Word and element location data
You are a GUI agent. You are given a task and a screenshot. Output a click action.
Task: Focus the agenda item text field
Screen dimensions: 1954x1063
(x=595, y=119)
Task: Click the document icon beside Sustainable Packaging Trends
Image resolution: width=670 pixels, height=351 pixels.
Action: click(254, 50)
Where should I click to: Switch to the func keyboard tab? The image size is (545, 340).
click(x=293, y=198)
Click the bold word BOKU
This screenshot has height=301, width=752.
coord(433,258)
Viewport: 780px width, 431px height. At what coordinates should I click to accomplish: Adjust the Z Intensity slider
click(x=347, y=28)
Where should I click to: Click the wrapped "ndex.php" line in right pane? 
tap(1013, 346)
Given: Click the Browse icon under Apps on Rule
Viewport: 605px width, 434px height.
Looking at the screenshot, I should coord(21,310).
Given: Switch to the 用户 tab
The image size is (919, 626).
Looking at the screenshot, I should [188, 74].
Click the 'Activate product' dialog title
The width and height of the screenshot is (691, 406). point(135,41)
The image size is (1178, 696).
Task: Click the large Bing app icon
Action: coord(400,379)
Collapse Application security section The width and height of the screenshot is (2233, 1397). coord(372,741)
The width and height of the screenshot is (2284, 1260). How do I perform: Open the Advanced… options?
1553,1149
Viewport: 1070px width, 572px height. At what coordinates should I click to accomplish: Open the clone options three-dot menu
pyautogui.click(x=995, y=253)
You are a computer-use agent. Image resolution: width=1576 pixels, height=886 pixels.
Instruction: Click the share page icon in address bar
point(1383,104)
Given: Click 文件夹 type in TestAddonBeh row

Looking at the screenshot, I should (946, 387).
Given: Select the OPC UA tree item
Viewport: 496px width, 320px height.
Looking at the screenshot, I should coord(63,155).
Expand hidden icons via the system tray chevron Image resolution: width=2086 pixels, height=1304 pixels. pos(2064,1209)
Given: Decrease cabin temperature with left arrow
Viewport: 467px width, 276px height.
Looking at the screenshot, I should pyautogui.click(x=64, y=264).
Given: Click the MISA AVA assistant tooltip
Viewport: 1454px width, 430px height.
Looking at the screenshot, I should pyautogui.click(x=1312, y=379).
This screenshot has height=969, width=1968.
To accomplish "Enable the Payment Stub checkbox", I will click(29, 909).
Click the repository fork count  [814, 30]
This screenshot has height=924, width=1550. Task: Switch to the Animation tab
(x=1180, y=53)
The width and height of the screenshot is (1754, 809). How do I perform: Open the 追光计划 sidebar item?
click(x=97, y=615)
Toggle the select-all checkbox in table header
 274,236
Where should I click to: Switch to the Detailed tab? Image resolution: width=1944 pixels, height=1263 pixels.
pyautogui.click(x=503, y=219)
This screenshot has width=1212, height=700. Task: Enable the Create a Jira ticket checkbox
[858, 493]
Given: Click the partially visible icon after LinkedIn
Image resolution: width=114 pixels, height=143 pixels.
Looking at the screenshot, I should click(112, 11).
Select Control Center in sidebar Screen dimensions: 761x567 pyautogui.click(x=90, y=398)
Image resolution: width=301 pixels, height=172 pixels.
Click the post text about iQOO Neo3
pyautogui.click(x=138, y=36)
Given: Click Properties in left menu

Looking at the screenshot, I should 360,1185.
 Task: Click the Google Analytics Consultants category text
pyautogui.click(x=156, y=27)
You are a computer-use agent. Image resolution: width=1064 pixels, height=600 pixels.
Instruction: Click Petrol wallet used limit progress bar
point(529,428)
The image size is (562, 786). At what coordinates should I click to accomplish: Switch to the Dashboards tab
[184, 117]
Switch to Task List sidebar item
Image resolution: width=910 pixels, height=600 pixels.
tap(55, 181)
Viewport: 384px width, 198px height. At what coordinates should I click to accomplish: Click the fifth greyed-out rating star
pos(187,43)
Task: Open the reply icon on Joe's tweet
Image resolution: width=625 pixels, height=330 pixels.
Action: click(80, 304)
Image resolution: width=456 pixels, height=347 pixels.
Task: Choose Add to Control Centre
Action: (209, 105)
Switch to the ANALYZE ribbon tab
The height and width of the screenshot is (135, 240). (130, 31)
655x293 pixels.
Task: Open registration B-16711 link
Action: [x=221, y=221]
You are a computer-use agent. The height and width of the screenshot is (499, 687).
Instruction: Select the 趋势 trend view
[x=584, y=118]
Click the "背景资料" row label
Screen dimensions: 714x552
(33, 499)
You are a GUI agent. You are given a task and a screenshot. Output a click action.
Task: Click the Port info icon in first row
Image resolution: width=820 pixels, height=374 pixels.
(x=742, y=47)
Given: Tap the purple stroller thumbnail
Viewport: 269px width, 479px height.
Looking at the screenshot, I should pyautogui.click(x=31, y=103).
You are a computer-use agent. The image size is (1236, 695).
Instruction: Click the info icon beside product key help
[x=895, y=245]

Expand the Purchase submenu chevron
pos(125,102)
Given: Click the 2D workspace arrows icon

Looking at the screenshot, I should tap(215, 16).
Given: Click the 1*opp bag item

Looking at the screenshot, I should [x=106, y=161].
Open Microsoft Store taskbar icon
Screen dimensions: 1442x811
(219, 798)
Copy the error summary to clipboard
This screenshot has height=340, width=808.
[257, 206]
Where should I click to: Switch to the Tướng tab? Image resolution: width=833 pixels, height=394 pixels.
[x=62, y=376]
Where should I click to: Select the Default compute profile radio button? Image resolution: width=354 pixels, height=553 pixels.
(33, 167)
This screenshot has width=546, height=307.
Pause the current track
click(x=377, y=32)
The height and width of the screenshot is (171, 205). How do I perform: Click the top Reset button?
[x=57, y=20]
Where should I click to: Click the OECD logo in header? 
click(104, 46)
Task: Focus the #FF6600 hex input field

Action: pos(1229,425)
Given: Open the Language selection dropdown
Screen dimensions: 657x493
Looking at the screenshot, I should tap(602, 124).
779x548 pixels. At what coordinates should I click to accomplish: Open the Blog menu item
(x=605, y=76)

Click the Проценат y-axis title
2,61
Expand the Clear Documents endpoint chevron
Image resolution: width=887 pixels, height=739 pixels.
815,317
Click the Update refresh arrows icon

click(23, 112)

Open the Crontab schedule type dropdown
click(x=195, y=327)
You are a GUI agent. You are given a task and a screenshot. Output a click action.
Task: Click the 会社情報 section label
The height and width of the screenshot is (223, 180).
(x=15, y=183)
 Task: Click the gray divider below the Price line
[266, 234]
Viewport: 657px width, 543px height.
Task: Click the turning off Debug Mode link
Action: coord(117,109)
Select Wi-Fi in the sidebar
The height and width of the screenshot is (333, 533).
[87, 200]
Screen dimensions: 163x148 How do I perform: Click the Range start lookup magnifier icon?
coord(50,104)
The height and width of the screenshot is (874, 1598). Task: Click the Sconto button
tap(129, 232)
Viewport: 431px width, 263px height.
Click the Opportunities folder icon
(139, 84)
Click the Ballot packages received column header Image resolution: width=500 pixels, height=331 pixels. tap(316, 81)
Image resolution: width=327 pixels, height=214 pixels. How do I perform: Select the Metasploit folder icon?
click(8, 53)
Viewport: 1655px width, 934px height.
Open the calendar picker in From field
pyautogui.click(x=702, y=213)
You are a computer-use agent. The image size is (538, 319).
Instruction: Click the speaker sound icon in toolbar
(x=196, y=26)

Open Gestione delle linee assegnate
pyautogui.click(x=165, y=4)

● WHAT THE TASK REQUIRES:
Copy all of the records above again, line for line, without changing anything.

● RESULT OF THE EXERCISE:
You are a GUI agent. You are given a task and a screenshot. Output a click action.
Task: Focus the agenda item text field
Screen dimensions: 1954x1063
(x=595, y=119)
Task: Click the document icon beside Sustainable Packaging Trends
Image resolution: width=670 pixels, height=351 pixels.
Action: click(254, 50)
Where should I click to: Switch to the func keyboard tab? The image size is (545, 340).
click(x=293, y=198)
Click the bold word BOKU
This screenshot has height=301, width=752.
coord(433,258)
Viewport: 780px width, 431px height. At what coordinates should I click to accomplish: Adjust the Z Intensity slider
click(x=347, y=28)
Where should I click to: Click the wrapped "ndex.php" line in right pane? 
tap(1013, 346)
Given: Click the Browse icon under Apps on Rule
Viewport: 605px width, 434px height.
Looking at the screenshot, I should coord(21,310).
Given: Switch to the 用户 tab
The image size is (919, 626).
Looking at the screenshot, I should [188, 74].
Click the 'Activate product' dialog title
The width and height of the screenshot is (691, 406). point(135,41)
The image size is (1178, 696).
Task: Click the large Bing app icon
Action: coord(400,379)
Collapse Application security section The width and height of the screenshot is (2233, 1397). coord(372,741)
The width and height of the screenshot is (2284, 1260). How do I perform: Open the Advanced… options?
1553,1149
Viewport: 1070px width, 572px height. At what coordinates should I click to accomplish: Open the clone options three-dot menu
pyautogui.click(x=995, y=253)
You are a computer-use agent. Image resolution: width=1576 pixels, height=886 pixels.
Instruction: Click the share page icon in address bar
point(1383,104)
Given: Click 文件夹 type in TestAddonBeh row

Looking at the screenshot, I should (946, 387).
Given: Select the OPC UA tree item
Viewport: 496px width, 320px height.
Looking at the screenshot, I should coord(63,155).
Expand hidden icons via the system tray chevron Image resolution: width=2086 pixels, height=1304 pixels. pos(2064,1209)
Given: Decrease cabin temperature with left arrow
Viewport: 467px width, 276px height.
Looking at the screenshot, I should pyautogui.click(x=64, y=264).
Given: Click the MISA AVA assistant tooltip
Viewport: 1454px width, 430px height.
Looking at the screenshot, I should pyautogui.click(x=1312, y=379).
This screenshot has height=969, width=1968.
To accomplish "Enable the Payment Stub checkbox", I will click(29, 909).
Click the repository fork count  [814, 30]
This screenshot has height=924, width=1550. Task: Switch to the Animation tab
(x=1180, y=53)
The width and height of the screenshot is (1754, 809). How do I perform: Open the 追光计划 sidebar item?
click(x=97, y=615)
Toggle the select-all checkbox in table header
 274,236
Where should I click to: Switch to the Detailed tab? Image resolution: width=1944 pixels, height=1263 pixels.
pyautogui.click(x=503, y=219)
This screenshot has width=1212, height=700. Task: Enable the Create a Jira ticket checkbox
[858, 493]
Given: Click the partially visible icon after LinkedIn
Image resolution: width=114 pixels, height=143 pixels.
Looking at the screenshot, I should click(112, 11).
Select Control Center in sidebar Screen dimensions: 761x567 pyautogui.click(x=90, y=398)
Image resolution: width=301 pixels, height=172 pixels.
Click the post text about iQOO Neo3
pyautogui.click(x=138, y=36)
Given: Click Properties in left menu

Looking at the screenshot, I should 360,1185.
 Task: Click the Google Analytics Consultants category text
pyautogui.click(x=156, y=27)
You are a computer-use agent. Image resolution: width=1064 pixels, height=600 pixels.
Instruction: Click Petrol wallet used limit progress bar
point(529,428)
The image size is (562, 786). At what coordinates should I click to accomplish: Switch to the Dashboards tab
[184, 117]
Switch to Task List sidebar item
Image resolution: width=910 pixels, height=600 pixels.
tap(55, 181)
Viewport: 384px width, 198px height. At what coordinates should I click to accomplish: Click the fifth greyed-out rating star
pos(187,43)
Task: Open the reply icon on Joe's tweet
Image resolution: width=625 pixels, height=330 pixels.
Action: click(80, 304)
Image resolution: width=456 pixels, height=347 pixels.
Task: Choose Add to Control Centre
Action: (209, 105)
Switch to the ANALYZE ribbon tab
The height and width of the screenshot is (135, 240). (130, 31)
655x293 pixels.
Task: Open registration B-16711 link
Action: [x=221, y=221]
You are a computer-use agent. The height and width of the screenshot is (499, 687).
Instruction: Select the 趋势 trend view
[x=584, y=118]
Click the "背景资料" row label
Screen dimensions: 714x552
(33, 499)
You are a GUI agent. You are given a task and a screenshot. Output a click action.
Task: Click the Port info icon in first row
Image resolution: width=820 pixels, height=374 pixels.
(x=742, y=47)
Given: Tap the purple stroller thumbnail
Viewport: 269px width, 479px height.
Looking at the screenshot, I should pyautogui.click(x=31, y=103).
You are a computer-use agent. The image size is (1236, 695).
Instruction: Click the info icon beside product key help
[x=895, y=245]

Expand the Purchase submenu chevron
pos(125,102)
Given: Click the 2D workspace arrows icon

Looking at the screenshot, I should tap(215, 16).
Given: Click the 1*opp bag item

Looking at the screenshot, I should [x=106, y=161].
Open Microsoft Store taskbar icon
Screen dimensions: 1442x811
(219, 798)
Copy the error summary to clipboard
This screenshot has height=340, width=808.
[257, 206]
Where should I click to: Switch to the Tướng tab? Image resolution: width=833 pixels, height=394 pixels.
[x=62, y=376]
Where should I click to: Select the Default compute profile radio button? Image resolution: width=354 pixels, height=553 pixels.
(33, 167)
This screenshot has width=546, height=307.
Pause the current track
click(x=377, y=32)
The height and width of the screenshot is (171, 205). How do I perform: Click the top Reset button?
[x=57, y=20]
Where should I click to: Click the OECD logo in header? 
click(104, 46)
Task: Focus the #FF6600 hex input field

Action: pos(1229,425)
Given: Open the Language selection dropdown
Screen dimensions: 657x493
Looking at the screenshot, I should tap(602, 124).
779x548 pixels. At what coordinates should I click to accomplish: Open the Blog menu item
(x=605, y=76)

Click the Проценат y-axis title
2,61
Expand the Clear Documents endpoint chevron
Image resolution: width=887 pixels, height=739 pixels.
815,317
Click the Update refresh arrows icon

click(23, 112)

Open the Crontab schedule type dropdown
click(x=195, y=327)
You are a GUI agent. You are given a task and a screenshot. Output a click action.
Task: Click the 会社情報 section label
The height and width of the screenshot is (223, 180).
(x=15, y=183)
 Task: Click the gray divider below the Price line
[266, 234]
Viewport: 657px width, 543px height.
Task: Click the turning off Debug Mode link
Action: coord(117,109)
Select Wi-Fi in the sidebar
The height and width of the screenshot is (333, 533).
[87, 200]
Screen dimensions: 163x148 How do I perform: Click the Range start lookup magnifier icon?
coord(50,104)
The height and width of the screenshot is (874, 1598). Task: Click the Sconto button
tap(129, 232)
Viewport: 431px width, 263px height.
Click the Opportunities folder icon
(139, 84)
Click the Ballot packages received column header Image resolution: width=500 pixels, height=331 pixels. tap(316, 81)
Image resolution: width=327 pixels, height=214 pixels. How do I perform: Select the Metasploit folder icon?
click(8, 53)
Viewport: 1655px width, 934px height.
Open the calendar picker in From field
pyautogui.click(x=702, y=213)
You are a computer-use agent. The image size is (538, 319).
Instruction: Click the speaker sound icon in toolbar
(x=196, y=26)

Open Gestione delle linee assegnate
pyautogui.click(x=165, y=4)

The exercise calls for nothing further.